Peter Cookson, the association's high-performance director, said Spracklen "will be missed by many of the athletes he has worked with.''
Apparently Scott Frandsen isn't one of those athletes. Frandsen, who competed in the pairs at the London Olympics with David Calder, was harsh in his criticism of Spracklen.
"I applaud the organization for finally making the decision to move forward,'' Frandsen wrote on the CBC sports website.
"Spracklen created an adversarial environment where everybody other than his chosen few were the enemy. This included our international competition, but also the Canadian women, lightweights, and even athletes within his training group that might have taken the spotlight away from him. They were the enemy and he seemed to feel that he had the right to do whatever he wished to negatively affect them to somehow build up his guys.''
Frandsen also complained about a lack of transparency in the selection process.

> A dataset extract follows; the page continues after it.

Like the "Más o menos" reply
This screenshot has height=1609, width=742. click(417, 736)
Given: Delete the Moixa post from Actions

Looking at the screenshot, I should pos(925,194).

Frandsen and Calder won a silver medal at the 2008 Olympics but finished last in their final race in London.
Other rowers like Kevin Light voiced their support for Spracklen.
"I'm not sure Rowing Canada and high-performance director Peter Cookson fully understand the consequences of his actions,'' Light, who was a spare on the men's eight in London, wrote for CBC.
"Because not only have they lost one of the greatest coaches in rowing history, but Canada is now going to have to race against him. ''
Former Olympic champion Silken Laumann said she cried when she learned of Spracklen's fate.
"Letting Mike go feels so wrong,'' Laumann said in the Globe and Mail. "This time, the good guy really did lose."
Only time will tell how badly the waters have been poisoned. The first job the new coach will face is healing the rift among the rowers. That person must also accept the job knowing their results will be compared with the success Spracklen enjoyed.